** Raw records **
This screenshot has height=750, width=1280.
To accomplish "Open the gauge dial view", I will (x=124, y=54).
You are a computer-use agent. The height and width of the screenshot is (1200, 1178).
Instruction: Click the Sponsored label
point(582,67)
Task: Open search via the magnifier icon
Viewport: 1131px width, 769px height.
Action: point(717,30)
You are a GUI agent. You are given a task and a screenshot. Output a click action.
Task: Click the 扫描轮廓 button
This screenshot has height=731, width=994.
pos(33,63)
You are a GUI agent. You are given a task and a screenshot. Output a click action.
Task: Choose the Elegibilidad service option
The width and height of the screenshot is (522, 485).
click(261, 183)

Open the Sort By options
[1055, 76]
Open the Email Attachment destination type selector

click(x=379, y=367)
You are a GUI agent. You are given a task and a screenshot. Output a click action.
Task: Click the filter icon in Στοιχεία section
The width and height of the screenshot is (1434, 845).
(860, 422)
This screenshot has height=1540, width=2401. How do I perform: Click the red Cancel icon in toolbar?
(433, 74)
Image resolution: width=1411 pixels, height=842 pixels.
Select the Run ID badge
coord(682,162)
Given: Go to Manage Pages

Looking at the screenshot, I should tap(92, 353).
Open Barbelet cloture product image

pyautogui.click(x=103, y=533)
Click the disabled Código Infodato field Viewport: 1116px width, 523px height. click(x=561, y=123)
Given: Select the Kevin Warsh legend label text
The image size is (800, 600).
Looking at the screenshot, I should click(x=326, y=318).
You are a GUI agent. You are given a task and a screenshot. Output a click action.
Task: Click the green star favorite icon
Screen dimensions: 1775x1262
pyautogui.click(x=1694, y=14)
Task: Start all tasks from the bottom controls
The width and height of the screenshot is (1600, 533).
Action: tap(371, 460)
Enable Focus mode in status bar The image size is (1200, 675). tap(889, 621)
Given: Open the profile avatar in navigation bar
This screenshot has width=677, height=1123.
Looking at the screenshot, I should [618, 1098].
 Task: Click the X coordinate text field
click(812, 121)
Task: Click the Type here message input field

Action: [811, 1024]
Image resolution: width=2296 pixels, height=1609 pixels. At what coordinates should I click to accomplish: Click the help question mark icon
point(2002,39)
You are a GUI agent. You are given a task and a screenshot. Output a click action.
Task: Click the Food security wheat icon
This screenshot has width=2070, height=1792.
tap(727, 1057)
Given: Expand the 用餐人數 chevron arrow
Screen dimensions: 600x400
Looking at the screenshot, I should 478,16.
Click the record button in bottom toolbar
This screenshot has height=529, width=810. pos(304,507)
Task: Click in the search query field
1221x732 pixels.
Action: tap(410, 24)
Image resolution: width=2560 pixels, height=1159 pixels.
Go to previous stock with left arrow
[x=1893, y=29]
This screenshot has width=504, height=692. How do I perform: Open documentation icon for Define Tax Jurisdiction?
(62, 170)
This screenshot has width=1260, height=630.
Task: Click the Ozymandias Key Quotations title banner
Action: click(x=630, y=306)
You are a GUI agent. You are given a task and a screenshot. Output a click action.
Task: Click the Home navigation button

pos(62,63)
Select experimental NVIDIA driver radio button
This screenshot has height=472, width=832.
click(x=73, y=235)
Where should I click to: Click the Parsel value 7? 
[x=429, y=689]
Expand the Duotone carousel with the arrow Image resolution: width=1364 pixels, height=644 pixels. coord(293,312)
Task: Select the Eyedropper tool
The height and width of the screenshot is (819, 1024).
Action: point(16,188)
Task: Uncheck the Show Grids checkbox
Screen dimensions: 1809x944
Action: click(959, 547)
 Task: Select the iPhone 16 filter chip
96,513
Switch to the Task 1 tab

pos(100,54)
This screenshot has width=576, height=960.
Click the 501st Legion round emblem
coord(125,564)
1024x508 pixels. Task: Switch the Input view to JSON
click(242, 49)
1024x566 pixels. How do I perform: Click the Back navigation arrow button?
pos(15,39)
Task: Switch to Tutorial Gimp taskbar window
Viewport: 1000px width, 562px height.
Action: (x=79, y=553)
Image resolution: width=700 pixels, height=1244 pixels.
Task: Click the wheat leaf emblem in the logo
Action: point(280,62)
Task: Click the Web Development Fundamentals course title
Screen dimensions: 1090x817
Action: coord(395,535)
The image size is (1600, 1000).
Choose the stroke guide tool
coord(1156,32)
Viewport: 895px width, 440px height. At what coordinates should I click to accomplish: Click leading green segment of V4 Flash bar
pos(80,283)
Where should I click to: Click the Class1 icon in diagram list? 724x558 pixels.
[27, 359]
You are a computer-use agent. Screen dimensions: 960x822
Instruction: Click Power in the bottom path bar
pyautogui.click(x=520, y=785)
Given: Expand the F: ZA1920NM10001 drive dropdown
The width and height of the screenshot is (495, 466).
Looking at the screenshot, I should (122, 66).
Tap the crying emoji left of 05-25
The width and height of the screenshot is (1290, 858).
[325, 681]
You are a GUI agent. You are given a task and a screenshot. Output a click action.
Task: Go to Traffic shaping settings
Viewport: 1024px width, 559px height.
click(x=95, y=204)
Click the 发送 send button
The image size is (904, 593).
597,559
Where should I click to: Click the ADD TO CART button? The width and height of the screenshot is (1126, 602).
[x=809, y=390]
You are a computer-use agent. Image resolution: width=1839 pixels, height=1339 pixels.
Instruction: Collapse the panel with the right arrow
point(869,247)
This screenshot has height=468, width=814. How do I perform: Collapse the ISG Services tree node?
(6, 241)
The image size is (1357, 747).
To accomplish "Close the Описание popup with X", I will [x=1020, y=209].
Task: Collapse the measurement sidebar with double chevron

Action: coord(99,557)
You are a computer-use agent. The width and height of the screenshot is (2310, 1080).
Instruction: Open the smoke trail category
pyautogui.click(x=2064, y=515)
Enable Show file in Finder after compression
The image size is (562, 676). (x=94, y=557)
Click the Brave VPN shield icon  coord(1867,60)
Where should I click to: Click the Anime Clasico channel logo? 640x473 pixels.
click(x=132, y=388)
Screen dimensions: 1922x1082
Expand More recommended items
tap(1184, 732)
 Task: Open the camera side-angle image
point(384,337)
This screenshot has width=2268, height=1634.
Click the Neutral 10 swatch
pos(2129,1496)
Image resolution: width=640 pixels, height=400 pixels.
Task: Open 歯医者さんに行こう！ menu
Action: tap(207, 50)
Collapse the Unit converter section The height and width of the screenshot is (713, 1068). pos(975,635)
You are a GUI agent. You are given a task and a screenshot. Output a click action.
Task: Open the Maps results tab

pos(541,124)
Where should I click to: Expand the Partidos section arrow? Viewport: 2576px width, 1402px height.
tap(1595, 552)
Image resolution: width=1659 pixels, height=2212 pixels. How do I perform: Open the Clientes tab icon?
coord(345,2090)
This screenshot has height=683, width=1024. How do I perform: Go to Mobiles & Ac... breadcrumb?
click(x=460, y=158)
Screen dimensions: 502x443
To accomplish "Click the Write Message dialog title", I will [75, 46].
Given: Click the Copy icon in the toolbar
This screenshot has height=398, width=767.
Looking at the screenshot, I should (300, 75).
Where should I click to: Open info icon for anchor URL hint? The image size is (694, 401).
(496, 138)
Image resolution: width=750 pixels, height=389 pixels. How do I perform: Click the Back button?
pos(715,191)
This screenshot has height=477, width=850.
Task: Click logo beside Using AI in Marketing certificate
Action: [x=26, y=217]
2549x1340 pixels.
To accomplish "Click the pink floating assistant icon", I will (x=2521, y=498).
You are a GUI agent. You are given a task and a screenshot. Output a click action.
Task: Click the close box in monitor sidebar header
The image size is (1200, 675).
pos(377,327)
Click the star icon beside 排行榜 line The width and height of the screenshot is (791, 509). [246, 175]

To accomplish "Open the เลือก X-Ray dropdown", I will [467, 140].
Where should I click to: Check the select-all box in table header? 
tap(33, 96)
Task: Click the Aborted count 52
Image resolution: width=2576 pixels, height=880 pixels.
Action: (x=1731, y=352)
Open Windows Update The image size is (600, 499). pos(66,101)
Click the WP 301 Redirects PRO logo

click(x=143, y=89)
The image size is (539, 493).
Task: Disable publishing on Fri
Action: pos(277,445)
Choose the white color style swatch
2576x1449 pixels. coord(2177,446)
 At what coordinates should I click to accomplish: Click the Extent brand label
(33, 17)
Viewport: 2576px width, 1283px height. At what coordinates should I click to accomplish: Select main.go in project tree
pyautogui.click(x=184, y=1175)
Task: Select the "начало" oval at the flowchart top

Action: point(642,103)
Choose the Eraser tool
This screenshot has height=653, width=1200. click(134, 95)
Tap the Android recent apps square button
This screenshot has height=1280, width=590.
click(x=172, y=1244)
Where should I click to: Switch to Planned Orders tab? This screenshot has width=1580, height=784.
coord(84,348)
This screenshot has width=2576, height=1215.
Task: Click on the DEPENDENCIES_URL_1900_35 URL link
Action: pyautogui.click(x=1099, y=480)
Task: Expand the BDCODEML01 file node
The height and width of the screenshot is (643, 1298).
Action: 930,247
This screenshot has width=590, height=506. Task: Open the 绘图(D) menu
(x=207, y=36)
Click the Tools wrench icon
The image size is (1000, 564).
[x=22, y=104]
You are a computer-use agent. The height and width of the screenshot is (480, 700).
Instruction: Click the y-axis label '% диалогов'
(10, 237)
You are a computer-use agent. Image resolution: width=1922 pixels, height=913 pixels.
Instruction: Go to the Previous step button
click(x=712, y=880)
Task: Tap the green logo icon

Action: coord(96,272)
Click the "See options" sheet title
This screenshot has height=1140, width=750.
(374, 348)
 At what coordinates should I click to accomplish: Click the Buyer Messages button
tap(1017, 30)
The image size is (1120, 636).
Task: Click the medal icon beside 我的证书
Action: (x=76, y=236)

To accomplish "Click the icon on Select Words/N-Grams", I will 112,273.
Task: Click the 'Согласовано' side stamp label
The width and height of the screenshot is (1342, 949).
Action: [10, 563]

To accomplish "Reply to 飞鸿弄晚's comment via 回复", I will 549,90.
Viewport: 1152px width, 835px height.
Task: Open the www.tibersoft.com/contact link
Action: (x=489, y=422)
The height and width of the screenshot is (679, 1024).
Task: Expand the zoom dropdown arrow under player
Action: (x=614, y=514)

** Directive **
Return the lines of the listing from the one containing "Click the Brave" through the one containing "Looking at the screenshot, I should (300, 75).", copied without any change.

** Result **
Click the Brave VPN shield icon  coord(1867,60)
Where should I click to: Click the Anime Clasico channel logo? 640x473 pixels.
click(x=132, y=388)
Screen dimensions: 1922x1082
Expand More recommended items
tap(1184, 732)
 Task: Open the camera side-angle image
point(384,337)
This screenshot has width=2268, height=1634.
Click the Neutral 10 swatch
pos(2129,1496)
Image resolution: width=640 pixels, height=400 pixels.
Task: Open 歯医者さんに行こう！ menu
Action: tap(207, 50)
Collapse the Unit converter section The height and width of the screenshot is (713, 1068). pos(975,635)
You are a GUI agent. You are given a task and a screenshot. Output a click action.
Task: Open the Maps results tab

pos(541,124)
Where should I click to: Expand the Partidos section arrow? Viewport: 2576px width, 1402px height.
tap(1595, 552)
Image resolution: width=1659 pixels, height=2212 pixels. How do I perform: Open the Clientes tab icon?
coord(345,2090)
This screenshot has height=683, width=1024. How do I perform: Go to Mobiles & Ac... breadcrumb?
click(x=460, y=158)
Screen dimensions: 502x443
To accomplish "Click the Write Message dialog title", I will [75, 46].
Given: Click the Copy icon in the toolbar
This screenshot has height=398, width=767.
Looking at the screenshot, I should (300, 75).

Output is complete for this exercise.